Una ley para quienes no pueden quedarse afuera
Luis Marcelo Pérez
La muerte de un padre o una madre que trabaja para el Estado no solo deja una silla vacía en la oficina. Deja, muchas veces, un hogar sin rumbo, una ausencia que no se mide en papeles ni en discursos, sino en la intemperie diaria de quienes dependen de ese ingreso, de esa presencia, pero, ante todo, de ese amparo. Cuando el hijo o hija que queda atrás tiene además una discapacidad, la pérdida se multiplica: porque no hay herencia que alcance, no hay pensión que compense, y porque la sociedad, aunque proclame derechos, muchas veces responde con silencio.
En ese contexto nace el proyecto de ley que presentamos el pasado 23 de junio a la Cámara de Representantes, bajo el nombre “Derecho de herencia laboral para hijos con discapacidad de empleados públicos fallecidos” que busca reparar, sin caridad ni retórica, una de esas heridas que el sistema prefiere ignorar: garantizar que los hijos con discapacidad de empleados públicos fallecidos, y que no reciben pensión alguna, puedan acceder al cargo que dejó su progenitor, o a uno compatible con sus capacidades. Un gesto simple, pero con una potencia ética que va mucho más allá de lo administrativo: el derecho a continuar, el derecho a no quedar afuera.
Este proyecto no crea privilegios, ni abre atajos. Exige idoneidad, evaluación, inscripción formal como persona con discapacidad. Y, sobre todo, exige que no se cobre pensión estatal alguna. Pero reconoce que hay situaciones donde el Estado, por omisión o demora, no ofrece alternativas reales. Y allí, donde no hay amparo, esta ley quiere ofrecer una puerta, un pasaje hacia la dignidad.
El empleo estatal puede ser, en estos casos, más que un sustento económico: puede ser una forma de integración, de continuidad de vida, de reconocimiento social. No se trata de pasarle el cargo al hijo como si fuera una herencia literal. Se trata de no abandonarlo en la orfandad institucional. De darle una oportunidad justa, bajo evaluación, de ocupar un lugar en la sociedad.

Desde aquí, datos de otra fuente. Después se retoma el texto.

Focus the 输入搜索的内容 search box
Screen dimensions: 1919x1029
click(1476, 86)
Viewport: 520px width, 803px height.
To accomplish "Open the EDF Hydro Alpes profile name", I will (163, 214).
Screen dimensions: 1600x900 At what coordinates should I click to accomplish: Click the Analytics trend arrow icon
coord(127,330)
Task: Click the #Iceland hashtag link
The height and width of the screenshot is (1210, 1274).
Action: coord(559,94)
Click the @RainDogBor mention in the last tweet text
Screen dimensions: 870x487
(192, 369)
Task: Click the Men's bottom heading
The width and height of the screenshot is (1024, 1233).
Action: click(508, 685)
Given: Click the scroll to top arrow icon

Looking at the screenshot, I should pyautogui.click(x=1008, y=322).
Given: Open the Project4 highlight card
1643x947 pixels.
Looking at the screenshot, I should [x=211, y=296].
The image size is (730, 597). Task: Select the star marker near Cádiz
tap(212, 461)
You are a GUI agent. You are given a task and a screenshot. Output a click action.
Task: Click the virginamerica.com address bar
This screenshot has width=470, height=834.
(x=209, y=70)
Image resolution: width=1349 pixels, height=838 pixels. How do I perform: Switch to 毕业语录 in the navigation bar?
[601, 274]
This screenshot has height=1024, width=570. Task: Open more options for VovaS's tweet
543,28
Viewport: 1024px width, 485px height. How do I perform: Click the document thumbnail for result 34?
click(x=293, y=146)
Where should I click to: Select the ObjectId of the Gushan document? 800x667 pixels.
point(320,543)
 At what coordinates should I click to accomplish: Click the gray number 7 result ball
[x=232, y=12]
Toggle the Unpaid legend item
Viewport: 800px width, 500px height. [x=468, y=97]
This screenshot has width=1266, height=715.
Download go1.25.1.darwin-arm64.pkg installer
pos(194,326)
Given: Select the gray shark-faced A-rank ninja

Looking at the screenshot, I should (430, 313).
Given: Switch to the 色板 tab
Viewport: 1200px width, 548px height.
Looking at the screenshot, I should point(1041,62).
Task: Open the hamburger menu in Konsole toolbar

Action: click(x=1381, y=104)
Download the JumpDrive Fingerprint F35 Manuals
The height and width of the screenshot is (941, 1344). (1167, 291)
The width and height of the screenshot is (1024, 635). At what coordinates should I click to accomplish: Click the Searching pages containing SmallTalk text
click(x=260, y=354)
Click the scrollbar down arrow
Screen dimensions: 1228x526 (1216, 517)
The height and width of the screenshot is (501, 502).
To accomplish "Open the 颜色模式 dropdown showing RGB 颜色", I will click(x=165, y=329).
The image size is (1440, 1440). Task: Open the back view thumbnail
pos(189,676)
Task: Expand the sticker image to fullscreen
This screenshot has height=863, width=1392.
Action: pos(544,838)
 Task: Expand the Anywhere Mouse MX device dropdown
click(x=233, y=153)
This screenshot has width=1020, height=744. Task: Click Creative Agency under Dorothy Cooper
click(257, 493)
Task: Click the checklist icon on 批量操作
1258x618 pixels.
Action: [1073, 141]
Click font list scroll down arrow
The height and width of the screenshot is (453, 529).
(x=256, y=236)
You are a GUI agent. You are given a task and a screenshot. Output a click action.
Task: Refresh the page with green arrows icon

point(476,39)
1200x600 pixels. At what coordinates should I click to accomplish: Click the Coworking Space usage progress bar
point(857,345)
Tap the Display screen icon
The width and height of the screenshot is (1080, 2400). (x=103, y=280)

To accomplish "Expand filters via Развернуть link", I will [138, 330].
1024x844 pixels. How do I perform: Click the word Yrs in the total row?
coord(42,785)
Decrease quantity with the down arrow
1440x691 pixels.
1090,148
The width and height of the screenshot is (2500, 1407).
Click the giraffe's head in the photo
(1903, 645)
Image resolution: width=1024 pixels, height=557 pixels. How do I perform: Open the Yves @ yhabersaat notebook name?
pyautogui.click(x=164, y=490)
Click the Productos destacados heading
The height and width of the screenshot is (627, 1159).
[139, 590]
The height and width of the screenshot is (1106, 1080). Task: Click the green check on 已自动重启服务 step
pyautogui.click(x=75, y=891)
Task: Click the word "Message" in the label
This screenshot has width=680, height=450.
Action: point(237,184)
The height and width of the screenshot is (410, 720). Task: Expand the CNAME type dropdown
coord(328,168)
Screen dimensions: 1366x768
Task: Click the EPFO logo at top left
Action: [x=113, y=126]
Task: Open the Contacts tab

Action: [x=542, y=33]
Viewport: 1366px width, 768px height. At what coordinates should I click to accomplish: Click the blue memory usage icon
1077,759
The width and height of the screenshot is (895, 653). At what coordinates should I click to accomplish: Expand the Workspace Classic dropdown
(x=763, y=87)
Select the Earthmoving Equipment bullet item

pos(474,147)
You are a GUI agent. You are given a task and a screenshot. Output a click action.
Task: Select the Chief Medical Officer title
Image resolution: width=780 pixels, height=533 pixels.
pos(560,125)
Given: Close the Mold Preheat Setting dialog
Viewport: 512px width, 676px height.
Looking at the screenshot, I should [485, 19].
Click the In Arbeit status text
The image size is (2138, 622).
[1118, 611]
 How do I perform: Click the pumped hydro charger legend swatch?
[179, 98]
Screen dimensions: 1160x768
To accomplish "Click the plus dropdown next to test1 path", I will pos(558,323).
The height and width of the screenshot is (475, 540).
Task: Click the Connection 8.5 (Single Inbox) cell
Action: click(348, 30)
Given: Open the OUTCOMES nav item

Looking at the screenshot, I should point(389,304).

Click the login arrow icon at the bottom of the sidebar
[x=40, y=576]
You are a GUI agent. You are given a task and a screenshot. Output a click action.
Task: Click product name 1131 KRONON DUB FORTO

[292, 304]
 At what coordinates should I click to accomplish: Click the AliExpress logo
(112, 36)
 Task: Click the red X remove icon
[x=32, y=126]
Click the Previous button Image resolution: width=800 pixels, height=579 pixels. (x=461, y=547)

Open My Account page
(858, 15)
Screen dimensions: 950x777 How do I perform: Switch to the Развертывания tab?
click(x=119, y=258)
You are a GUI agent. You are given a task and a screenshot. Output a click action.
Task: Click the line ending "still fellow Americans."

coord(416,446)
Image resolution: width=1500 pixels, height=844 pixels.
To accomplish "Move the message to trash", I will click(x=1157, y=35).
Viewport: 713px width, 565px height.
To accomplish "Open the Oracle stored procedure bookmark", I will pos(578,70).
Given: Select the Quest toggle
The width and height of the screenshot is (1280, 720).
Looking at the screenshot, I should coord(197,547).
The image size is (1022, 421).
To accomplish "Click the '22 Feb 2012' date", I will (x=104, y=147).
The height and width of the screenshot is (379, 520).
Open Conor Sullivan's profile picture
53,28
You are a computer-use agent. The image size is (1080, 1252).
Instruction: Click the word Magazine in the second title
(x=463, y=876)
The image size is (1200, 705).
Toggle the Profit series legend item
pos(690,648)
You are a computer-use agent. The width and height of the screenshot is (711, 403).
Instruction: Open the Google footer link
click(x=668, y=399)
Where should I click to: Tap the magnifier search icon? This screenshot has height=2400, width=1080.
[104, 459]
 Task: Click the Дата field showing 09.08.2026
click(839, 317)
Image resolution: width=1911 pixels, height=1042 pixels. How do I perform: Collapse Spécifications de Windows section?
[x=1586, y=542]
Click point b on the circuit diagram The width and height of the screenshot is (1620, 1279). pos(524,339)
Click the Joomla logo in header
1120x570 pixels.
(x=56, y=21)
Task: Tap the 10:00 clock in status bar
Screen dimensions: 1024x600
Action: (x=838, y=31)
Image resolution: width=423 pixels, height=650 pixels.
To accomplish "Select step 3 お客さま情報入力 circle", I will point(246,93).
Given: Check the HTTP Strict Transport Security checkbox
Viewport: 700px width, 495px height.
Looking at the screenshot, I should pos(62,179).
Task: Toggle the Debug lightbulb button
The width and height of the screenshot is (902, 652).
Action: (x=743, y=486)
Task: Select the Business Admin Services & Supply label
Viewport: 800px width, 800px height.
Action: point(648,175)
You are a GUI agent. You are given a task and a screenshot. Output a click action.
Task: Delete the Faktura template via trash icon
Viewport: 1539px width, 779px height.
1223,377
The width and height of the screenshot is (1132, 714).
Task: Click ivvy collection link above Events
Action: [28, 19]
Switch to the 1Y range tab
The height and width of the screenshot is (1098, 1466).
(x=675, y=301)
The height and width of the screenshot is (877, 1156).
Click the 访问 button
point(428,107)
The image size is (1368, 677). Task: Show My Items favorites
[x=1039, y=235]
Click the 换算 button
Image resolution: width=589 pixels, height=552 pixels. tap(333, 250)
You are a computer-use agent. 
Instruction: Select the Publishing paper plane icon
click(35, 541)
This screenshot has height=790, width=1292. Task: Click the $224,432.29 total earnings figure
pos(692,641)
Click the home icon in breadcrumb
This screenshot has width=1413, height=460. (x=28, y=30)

La propuesta incluye la creación de una Comisión Evaluadora Interdisciplinaria que determinará, caso por caso, la idoneidad del solicitante. Si no puede cumplir las funciones del cargo original, se le ofrecerá otro que sí esté a su alcance, sin rebajarle derechos ni salario. Además, el ingreso al cargo será incompatible con pensiones estatales. O se trabaja, o se cobra la pensión. Pero si el Estado no da pensión, entonces debe dar oportunidades.
El fundamento jurídico es claro: la Constitución, los tratados internacionales como la Convención sobre los Derechos de las Personas con Discapacidad, y el derecho a un trabajo digno consagrado por Naciones Unidas. Pero más allá del derecho positivo, hay una convicción moral que atraviesa el proyecto: las personas con discapacidad no pueden seguir siendo destinatarias de asistencialismo pasivo. Necesitan —y merecen— ser sujetos activos de derechos.
Desde lo fiscal, la propuesta no implica costos adicionales. No se crean nuevos cargos ni se suma presupuesto. Se trata simplemente de ocupar vacantes con quienes más lo necesitan, en condiciones evaluadas y razonables. Es una redistribución justa dentro del propio sistema público, y mucho menos costosa que sostener exclusión, marginalidad o dependencia crónica.
Casos como este ya existen en silencio: hijos adultos con discapacidad que quedaron solos, sin padres, sin ingresos y sin acceso laboral. Algunos terminan institucionalizados, otros viven de la caridad familiar, y muchos ni siquiera saben que podrían tener derechos.
Por eso esta ley busca ser también una política de memoria: reconocer que esos padres o madres que trabajaron décadas en oficinas públicas, hospitales, escuelas o ministerios, no dejan solo papeles al morir. Dejan vidas a medio camino. Y el Estado no puede seguir dándose el lujo de mirar para otro lado.
El trabajo es más que salario: es identidad, es pertenencia y posibilidad. Y para una persona con discapacidad, más aún. Esta propuesta quiere evitar que la muerte arrastre también el futuro de los que quedan. No es asistencialismo, es justicia. No es privilegio, es reparación.
En una sociedad que aspira a llamarse inclusiva, no puede haber herencias solo para los bienes. También debe haber herencia de derechos, de oportunidades y de continuidad humana. Porque la dignidad no se hereda: se construye, se garantiza y se protege.